Self-Lubricating Coatings (26167)
Multilayer tool coatings that generate, at elevated service temperatures, an oxidized lubricous material that reduces surface friction and the need for additional lubricant or cooling.
ADVANTAGES: Stable machine tool coatings suitable for high temperature operation with reduced or no lubricant.
SUMMARY: Hard coatings for cutting tools have been in use for thirty years and evolved from simple nitride and oxide coatings (TiN and Al2O3) to more complex, high-performance alloy nitrides such as TiAlN employed today. Interest in green manufacturing has spurred development of coatings for dry machining. Tools that can effectively tolerate or lower operating temperatures would reduce or eliminate lubricant usage and their associated enviromental impact. Reduction of the friction level in machining processes would also favorably lower power requirements. Incorporation of elements that readily oxidize to form lubricious oxides (e.g. V) has been explored. However ready diffusion to the surface in the host material generates destabilized structure in the bulk. Use of low melting metals such as silver also creates undesireable surface and structural changes. Thus the unmet need for coatings that remains strong, generate adequate amounts of lubricious oxide on the contact surface at elevated operating temperatures, without degrading the underlying tool substrate.

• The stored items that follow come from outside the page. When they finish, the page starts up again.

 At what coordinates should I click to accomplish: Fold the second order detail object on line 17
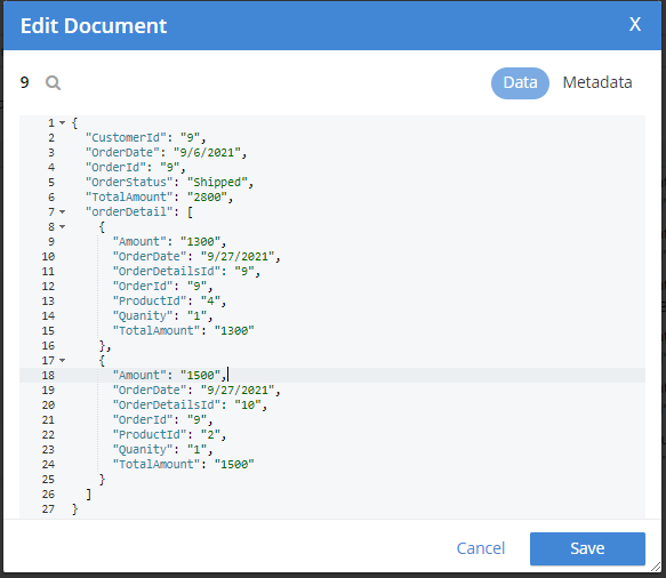coord(62,360)
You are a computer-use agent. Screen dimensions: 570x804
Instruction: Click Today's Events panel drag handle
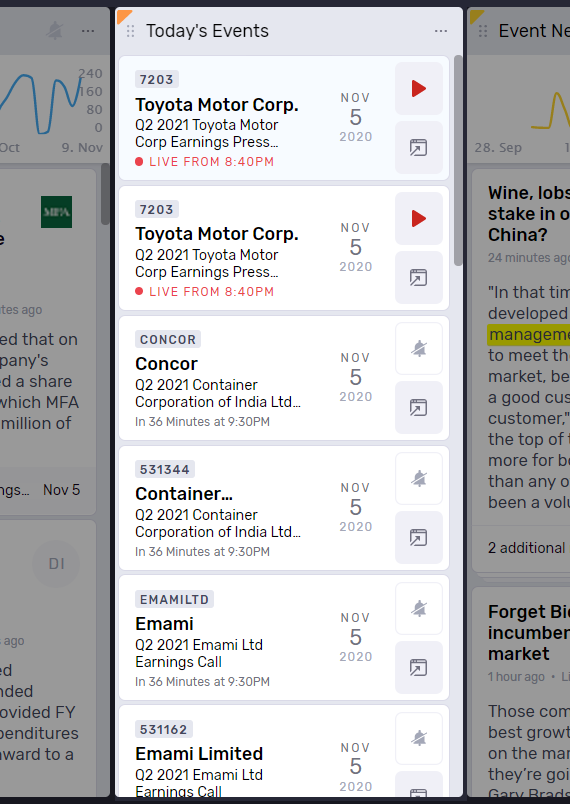[130, 31]
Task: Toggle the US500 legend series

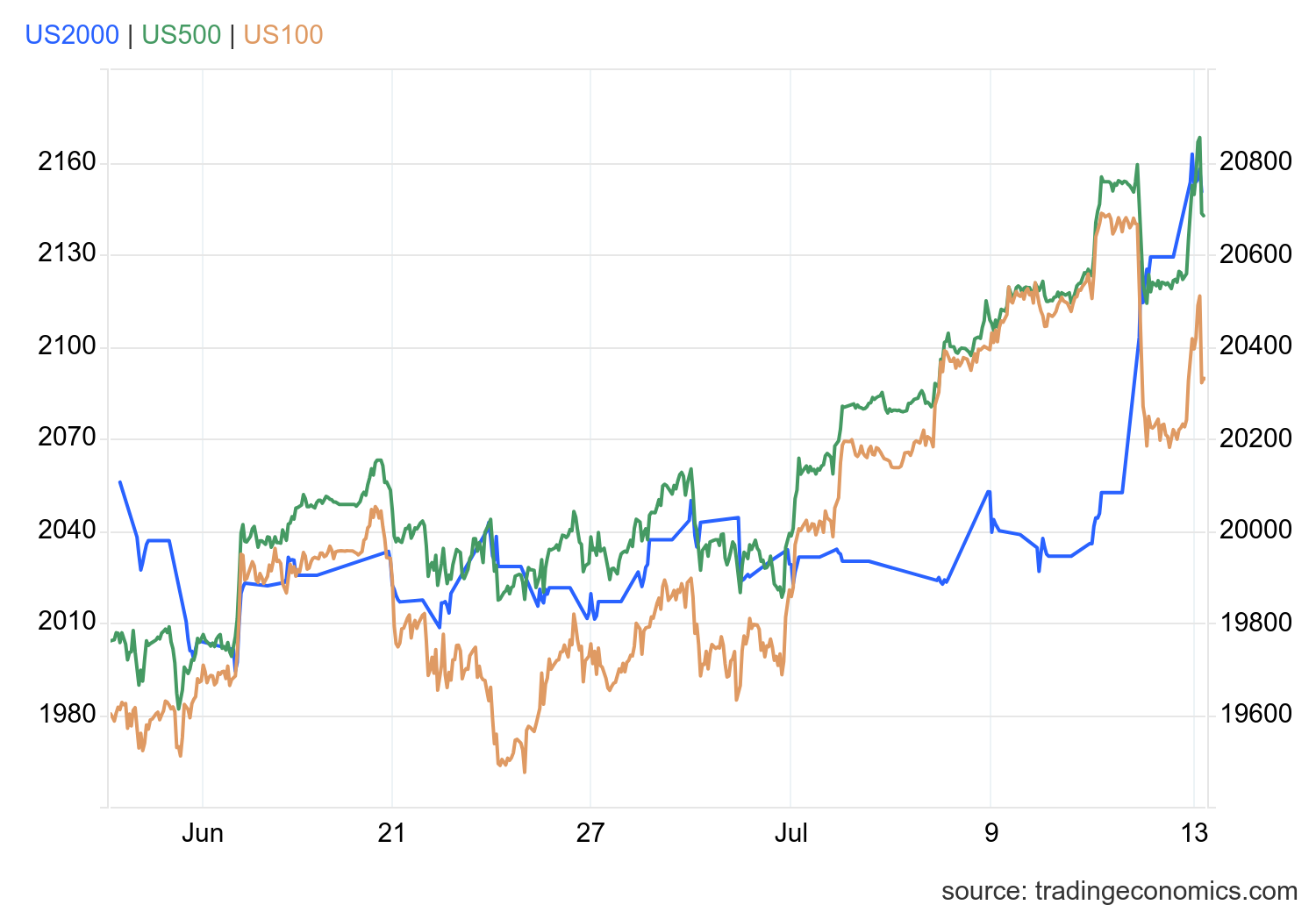Action: [x=181, y=35]
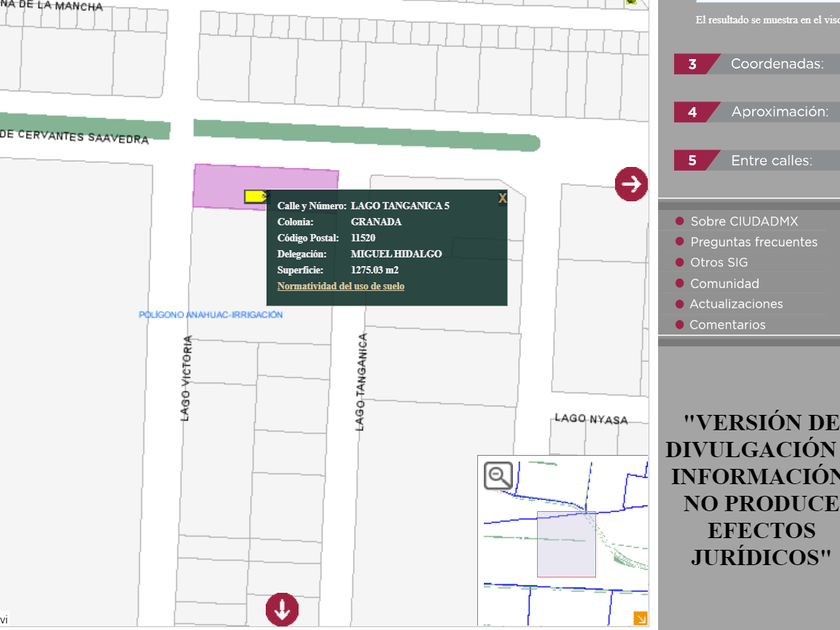Click the shaded extent box in overview map
This screenshot has width=840, height=630.
(566, 544)
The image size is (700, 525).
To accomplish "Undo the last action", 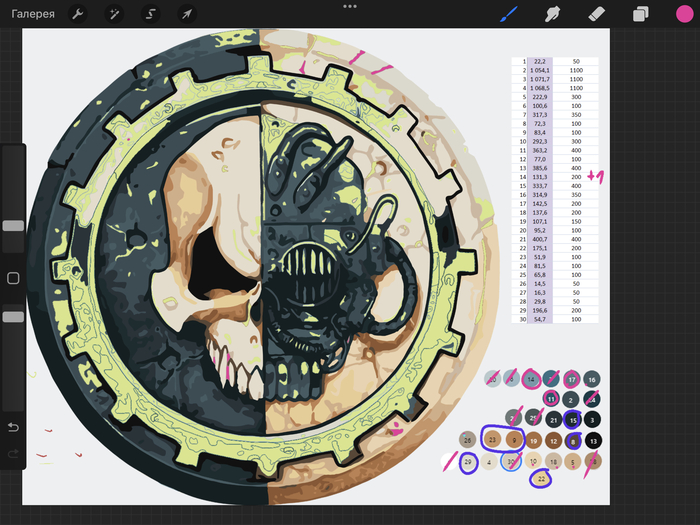I will coord(13,428).
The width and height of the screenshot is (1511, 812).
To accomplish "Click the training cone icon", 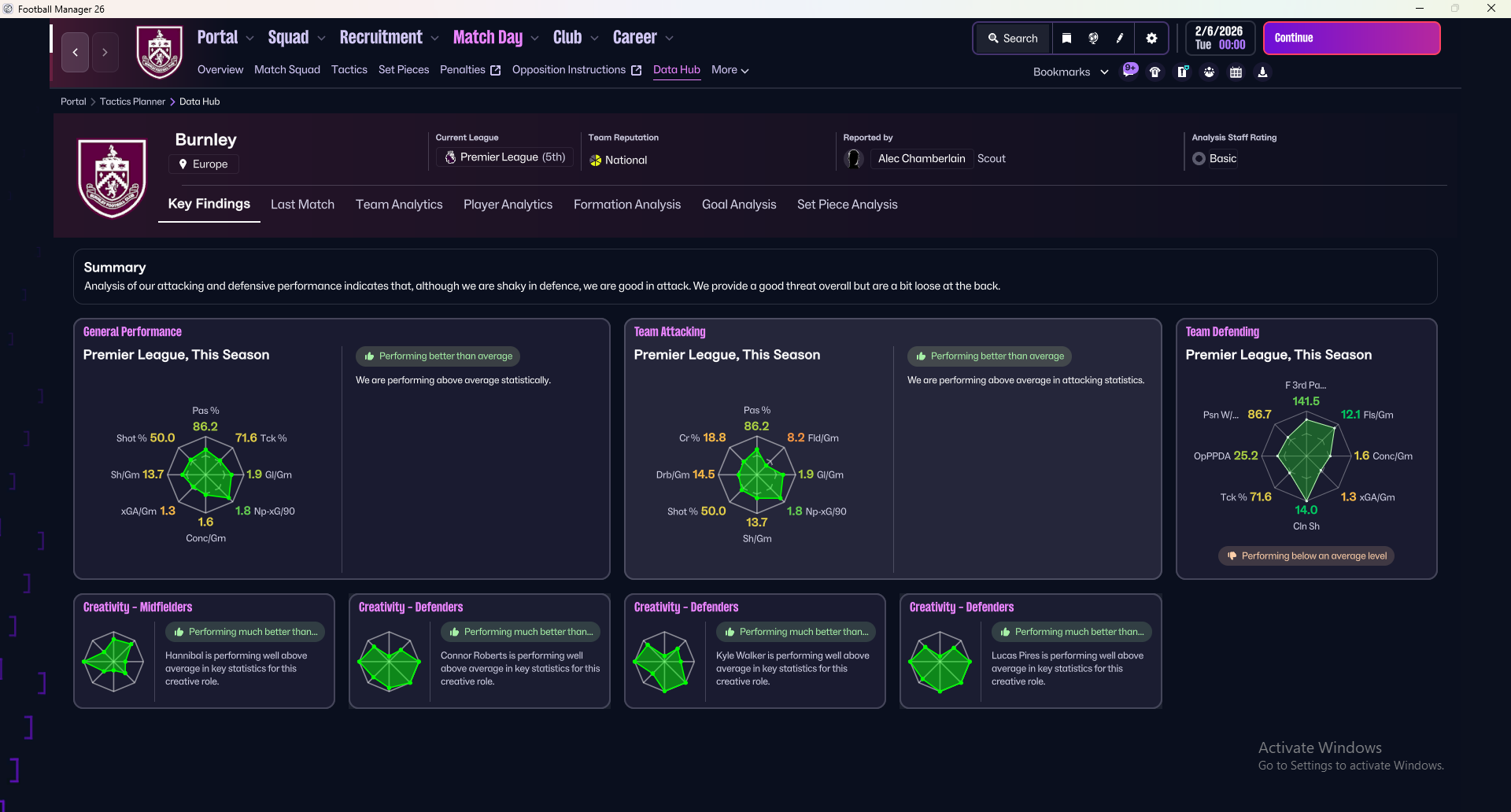I will 1262,72.
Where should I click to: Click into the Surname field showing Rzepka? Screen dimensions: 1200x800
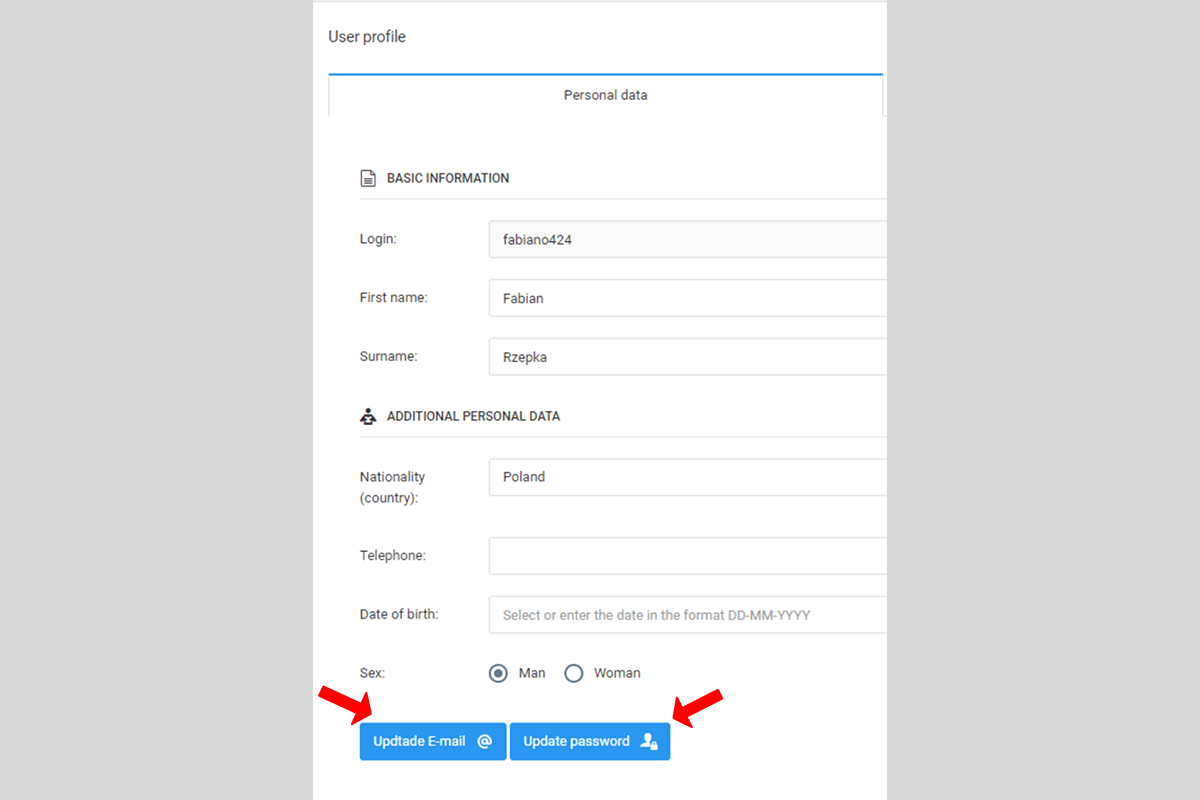coord(687,357)
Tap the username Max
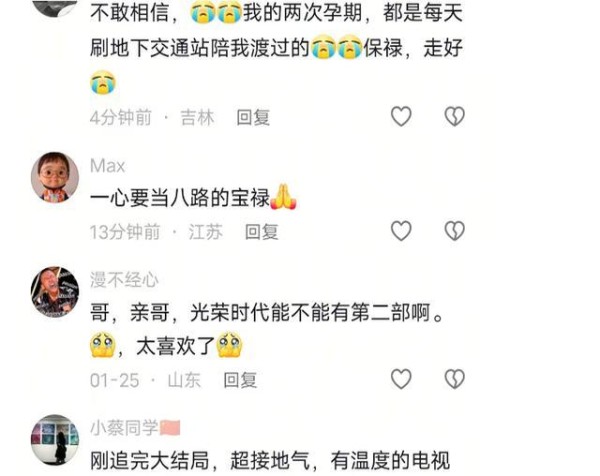 [108, 166]
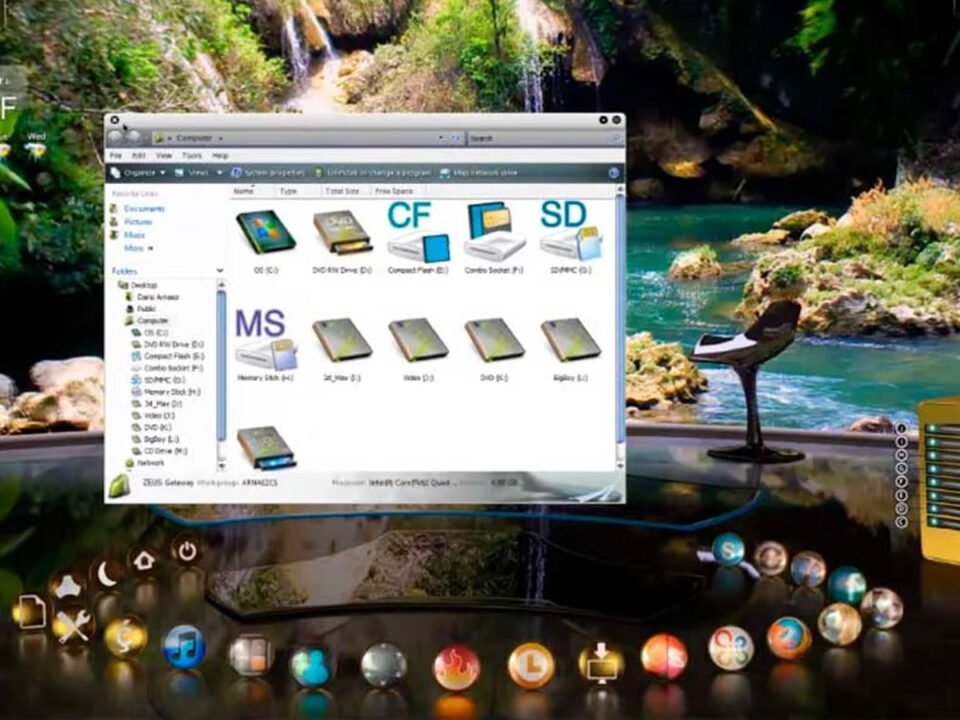Viewport: 960px width, 720px height.
Task: Click the home icon in the dock
Action: [145, 560]
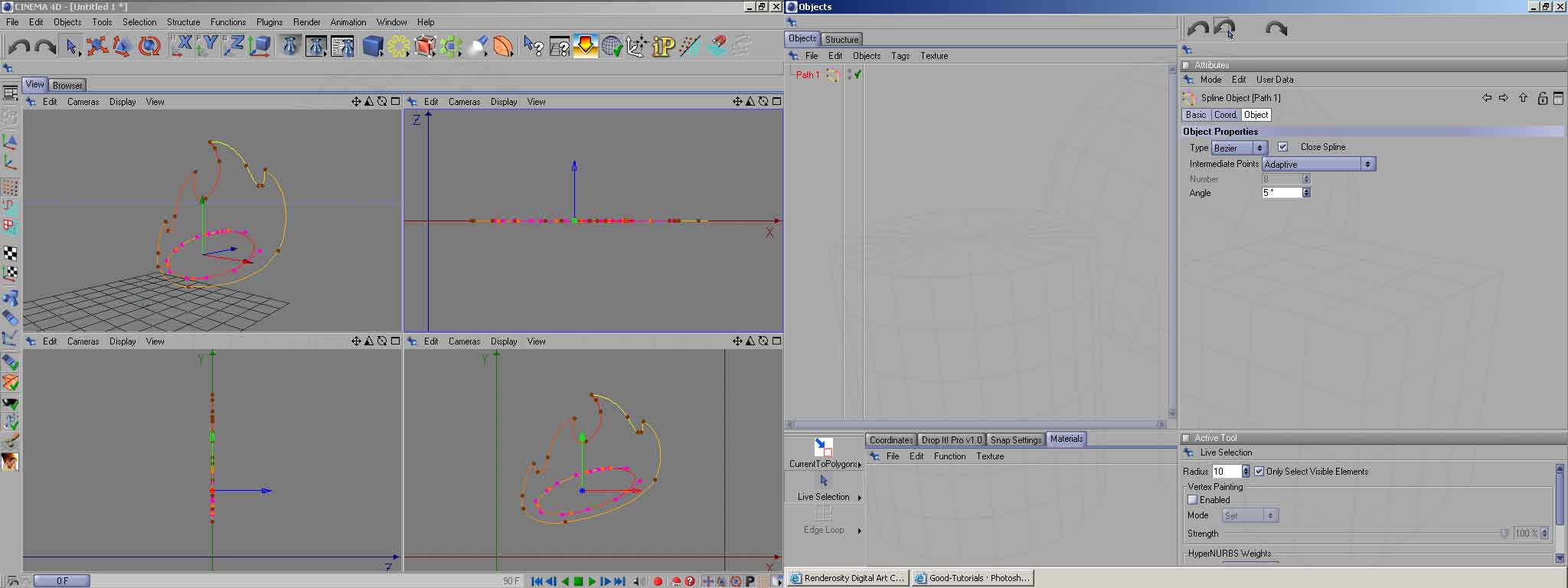Add a cube primitive object
The image size is (1568, 588).
(x=373, y=47)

The present invention provides a composite tool coating with CrN/MoN layers which are sufficiently immiscible to maintain their individual layer structure and strength/hardness at elevated service temperatures. Futhermore the MoN layer undergoes oxidation to the friction-reducing lubricious oxide MoO3 during machining.
A reactive sputtering process was developed including Cr /Mo cathode power settings and nitrogen pressure conditiions that establish CrNx and MoNx compositions and thickness. Optimal deposition of CrN/ MoN afforded nanolayer films stable to 1000°C with hardness in excess of 25 GPa, suitable for tool coating. Sliding friction tests of a CrN/Mo2N multilayer coating exhibited an intial coefficient of friction increase from 0.4 (25°C) to ~1.0 (300°C), then steady decrease to ~0.55 at 600°C. A pattern similar to that observed in the VNx systems. Formation of the lubricious MoO3 was confirmed. This combination of conditions and materials shows significant potential as an in-situ activated lubricating machining system.